> **INSTRUCTIONS TO FOLLOW**
Pull out every line of the items below that contains the string "accomplish", treating uppercase and lowercase letters as different.

> **MATERIALS PROVIDED**
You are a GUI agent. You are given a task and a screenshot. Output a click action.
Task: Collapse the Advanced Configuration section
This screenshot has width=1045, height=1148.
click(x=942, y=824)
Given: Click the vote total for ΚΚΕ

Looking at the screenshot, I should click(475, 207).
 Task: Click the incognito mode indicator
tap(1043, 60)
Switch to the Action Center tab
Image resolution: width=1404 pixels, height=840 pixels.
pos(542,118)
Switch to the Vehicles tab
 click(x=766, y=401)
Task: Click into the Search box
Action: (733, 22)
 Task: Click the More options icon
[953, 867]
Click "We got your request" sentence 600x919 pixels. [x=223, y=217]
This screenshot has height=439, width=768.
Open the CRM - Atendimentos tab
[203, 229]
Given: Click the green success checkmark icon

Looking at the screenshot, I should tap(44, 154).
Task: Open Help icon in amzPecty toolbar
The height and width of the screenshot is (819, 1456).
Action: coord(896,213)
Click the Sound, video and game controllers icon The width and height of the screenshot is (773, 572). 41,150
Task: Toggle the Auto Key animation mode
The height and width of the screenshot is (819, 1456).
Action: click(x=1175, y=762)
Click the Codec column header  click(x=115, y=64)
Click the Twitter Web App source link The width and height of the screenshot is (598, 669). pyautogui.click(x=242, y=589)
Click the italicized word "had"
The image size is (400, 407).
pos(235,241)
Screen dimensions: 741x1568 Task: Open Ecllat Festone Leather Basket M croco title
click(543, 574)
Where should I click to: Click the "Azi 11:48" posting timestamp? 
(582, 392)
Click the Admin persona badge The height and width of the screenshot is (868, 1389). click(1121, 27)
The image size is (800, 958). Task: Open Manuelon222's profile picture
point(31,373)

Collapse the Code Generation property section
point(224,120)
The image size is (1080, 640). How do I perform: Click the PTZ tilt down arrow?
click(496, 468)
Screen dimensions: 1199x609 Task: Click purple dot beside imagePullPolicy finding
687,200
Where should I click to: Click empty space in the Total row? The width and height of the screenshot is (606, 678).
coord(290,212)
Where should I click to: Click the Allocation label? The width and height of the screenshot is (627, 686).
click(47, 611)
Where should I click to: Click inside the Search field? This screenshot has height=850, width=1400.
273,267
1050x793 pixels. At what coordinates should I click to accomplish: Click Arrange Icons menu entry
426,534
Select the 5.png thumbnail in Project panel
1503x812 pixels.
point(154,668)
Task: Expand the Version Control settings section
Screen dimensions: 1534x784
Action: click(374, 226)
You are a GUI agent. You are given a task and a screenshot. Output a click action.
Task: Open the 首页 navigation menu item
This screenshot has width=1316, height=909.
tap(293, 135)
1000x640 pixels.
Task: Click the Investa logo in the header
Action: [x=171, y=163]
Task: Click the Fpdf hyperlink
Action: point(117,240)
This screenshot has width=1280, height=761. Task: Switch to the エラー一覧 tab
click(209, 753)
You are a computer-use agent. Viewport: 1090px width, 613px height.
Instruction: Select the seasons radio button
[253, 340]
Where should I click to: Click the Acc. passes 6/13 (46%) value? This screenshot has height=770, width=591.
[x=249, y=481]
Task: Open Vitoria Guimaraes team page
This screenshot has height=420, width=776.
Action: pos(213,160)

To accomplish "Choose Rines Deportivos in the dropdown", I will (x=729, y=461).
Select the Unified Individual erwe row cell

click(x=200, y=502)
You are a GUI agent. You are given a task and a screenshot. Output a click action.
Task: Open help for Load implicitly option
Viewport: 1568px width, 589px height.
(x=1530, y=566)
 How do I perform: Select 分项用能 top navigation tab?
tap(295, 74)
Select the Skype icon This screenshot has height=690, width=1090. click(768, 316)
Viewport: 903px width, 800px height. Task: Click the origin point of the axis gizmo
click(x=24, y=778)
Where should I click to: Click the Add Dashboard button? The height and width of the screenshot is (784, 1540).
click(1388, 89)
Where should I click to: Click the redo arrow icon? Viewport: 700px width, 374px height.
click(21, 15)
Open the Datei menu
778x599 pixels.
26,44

> **ANSWER FOR THIS EXERCISE**
1050x793 pixels. At what coordinates should I click to accomplish: Click Arrange Icons menu entry
To accomplish "Choose Rines Deportivos in the dropdown", I will (x=729, y=461).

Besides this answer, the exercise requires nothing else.